扶揺と将軍 こんなに沢山いるなんて聞いていない。
扶揺は思わず目を見開きながら後ずさった。
鬼一体だけじゃなかったのか? だが目の前の地面からは、次から次へと妖が現れてくる。気づいた時には完全に囲まれていた。他の神官も連れてくればよかったと思ったがもう遅い。
刀を握り直し、ぎらりと睨みつける。
足が地面を蹴り、目にも止まらぬ速さで手下の妖どもを倒しながら親玉たる鬼に斬りかかった途端、鬼がニヤリと笑い口を開けた。
ねとりと熱く、死の匂いを纏った空気が顔に襲いかかる。頭がぐらりと揺れ、気が付くと扶揺は地面に叩きつけられていた。
片腕で鼻と口を覆いながら、全ての法力を奮い立たせ刀を構えるが、突然石の塊になったように腕が動かない。
もう駄目か──そんな思いがよぎった途端、空が割れんばかりの音が鳴り響き、天が光りに包まれる。がくりと膝を折った扶揺の視界の隅で、銀色の刀と俊敏な人影が空中を舞う。いくらもたたずに、鬼の気配はなくなった。
「扶揺」
まだガンガンと余韻が残る耳に聞き慣れた声が聞こえ、扶揺はゆっくり頭を上げた。
「ひとりで何をやっている」
険しい声に、扶揺は唇を噛んだ。
「……大丈夫か」
少しばかり険しさが和らいだ声に扶揺は頷く。「はい……将軍」
まったく、と呟きながら刀を仕舞う、その威厳に満ちた姿から隠れるように扶揺はまた俯いた。
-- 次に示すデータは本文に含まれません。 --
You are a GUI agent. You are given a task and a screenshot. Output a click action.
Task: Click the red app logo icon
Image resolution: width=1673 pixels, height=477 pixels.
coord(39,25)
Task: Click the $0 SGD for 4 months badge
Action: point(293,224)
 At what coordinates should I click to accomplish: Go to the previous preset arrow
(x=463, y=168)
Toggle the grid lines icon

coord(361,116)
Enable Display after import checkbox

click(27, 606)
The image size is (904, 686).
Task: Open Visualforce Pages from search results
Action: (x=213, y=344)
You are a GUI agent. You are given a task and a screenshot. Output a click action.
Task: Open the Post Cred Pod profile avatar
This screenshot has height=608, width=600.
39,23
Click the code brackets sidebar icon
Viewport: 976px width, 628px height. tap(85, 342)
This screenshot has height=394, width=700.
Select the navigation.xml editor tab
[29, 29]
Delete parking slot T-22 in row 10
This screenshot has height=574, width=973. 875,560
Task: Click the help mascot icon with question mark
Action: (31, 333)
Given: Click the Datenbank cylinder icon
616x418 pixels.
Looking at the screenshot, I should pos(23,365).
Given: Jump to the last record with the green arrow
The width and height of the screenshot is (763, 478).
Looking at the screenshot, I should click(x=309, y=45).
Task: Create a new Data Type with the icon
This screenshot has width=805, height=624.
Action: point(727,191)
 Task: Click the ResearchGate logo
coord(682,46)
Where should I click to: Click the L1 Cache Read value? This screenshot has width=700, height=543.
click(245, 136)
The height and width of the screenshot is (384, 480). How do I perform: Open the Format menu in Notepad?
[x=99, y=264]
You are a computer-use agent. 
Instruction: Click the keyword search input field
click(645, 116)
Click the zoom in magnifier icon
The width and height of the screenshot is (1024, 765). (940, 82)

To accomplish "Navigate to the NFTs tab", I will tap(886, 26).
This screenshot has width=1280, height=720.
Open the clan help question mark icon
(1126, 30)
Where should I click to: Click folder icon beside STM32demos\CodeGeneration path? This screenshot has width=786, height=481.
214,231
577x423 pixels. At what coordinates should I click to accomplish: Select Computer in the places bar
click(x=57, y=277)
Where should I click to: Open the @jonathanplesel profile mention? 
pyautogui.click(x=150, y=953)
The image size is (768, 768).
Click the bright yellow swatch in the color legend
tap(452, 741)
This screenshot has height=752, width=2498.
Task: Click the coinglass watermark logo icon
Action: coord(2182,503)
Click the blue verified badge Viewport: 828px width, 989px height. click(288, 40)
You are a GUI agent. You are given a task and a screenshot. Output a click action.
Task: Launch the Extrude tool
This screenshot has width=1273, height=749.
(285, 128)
「街道の辻に巣食う鬼なんて、タチが悪いにきまっているだろう? なぜ一人で来た」
なおも地面に手をついたままの扶揺の前で影が動き、片膝が地面につくのが見えた。目の前に小瓶が差し出される。
「飲め」
「だ、大丈夫……です」
「そうは見えないが。それとも将軍にずっと膝をつかせるつもりか?」
ぐっと言葉に詰まり扶揺は観念して差し出された薬瓶を煽った。すぐに体が暖かくなり、力が戻り始める。ぐっと腕を掴まれて立ち上がった。
「……例の件のせいか?」
扶揺はなおも逃げるように顔を逸らす。
玄真殿は近頃、武神らしい行いを全然していない──。文神に宗旨替えでもしたのか? いやいや、お掃除神だろう?
暇を持て余した神官たちが、ひそひそとそんな事を囁くのが流行りだしてしばらくたったある日──。
「あれは単純な連絡の手違いだと帝君も言ったではないか」
武神達が集まる会合に、玄真将軍が呼ばれなかったのだ。あとで手違いだったとわかったが、玄真将軍と玄真殿に泥を塗られたように見えたことはもはや取り消せない。
「だからって、はいそうですかと笑って水に流せるわけがないじゃないですか⁈」
扶揺がキッと目を怒らせて見上げた顔は、それをフンと鼻で笑った。
「そんなことで笑う馬鹿な奴らなど、相手にする価値もないだろう」
そしてぐっと扶揺の目を見た。
「だがお前も馬鹿ではない。そんなことわかってるだろうになぜ──」
「なんででもいいじゃないですか!」
なぜ自分は柄にもなく冷静さを欠いてしまったのか。見返してやりたいなどという幼稚な気持ちに焚き付けられたのか。たまには中天庭の若い神官らしく無謀な真似でもしてみたかったのか。だがそんなことをここで言うなら腰に差した刀で首を切ったほうがマシだ。
「私だって……私だって……」
言いたい言葉は口から出るのを拒み、唇の端で震える。
「とにかく、無茶なことなどするな」
子供を諌めるような声色に、扶揺の頭がカッと熱くなる。自分は中天庭の神官ということを忘れて、気がつくと叫んでいた。
「別にいいでしょう⁈ お掃除殿の神官が一人くらい欠けたって、神官なんて星の数ほどいるんだ!」
その途端、扶揺は頬に衝撃を感じよろめいた。
「馬鹿なことを言うな!」
「なんでそんなに……」
頬を押さえながら見返した顔を見て、扶揺は固まった。
「お前に……いなくなって欲しくないからだ! わからないのか!」
その顔は赤く上気し、目がかすかに潤んでいた。
荒げた声には驚かない。だが潤んだ瞳は扶揺を怯ませた。
両手でぐっと顔を引き寄せられる。固まったままの扶揺の額に、少し上からそっともう一つの額が触れた。
「お前は狡い」囁くような声が降ってくる。「お前が大事だと、いつだって俺に言わせる」
扶揺の顔にわずかな笑みが浮かぶ。
「……ありがとう…ございました」
助けに来てくれて、と絞り出すように呟いた声が続けた。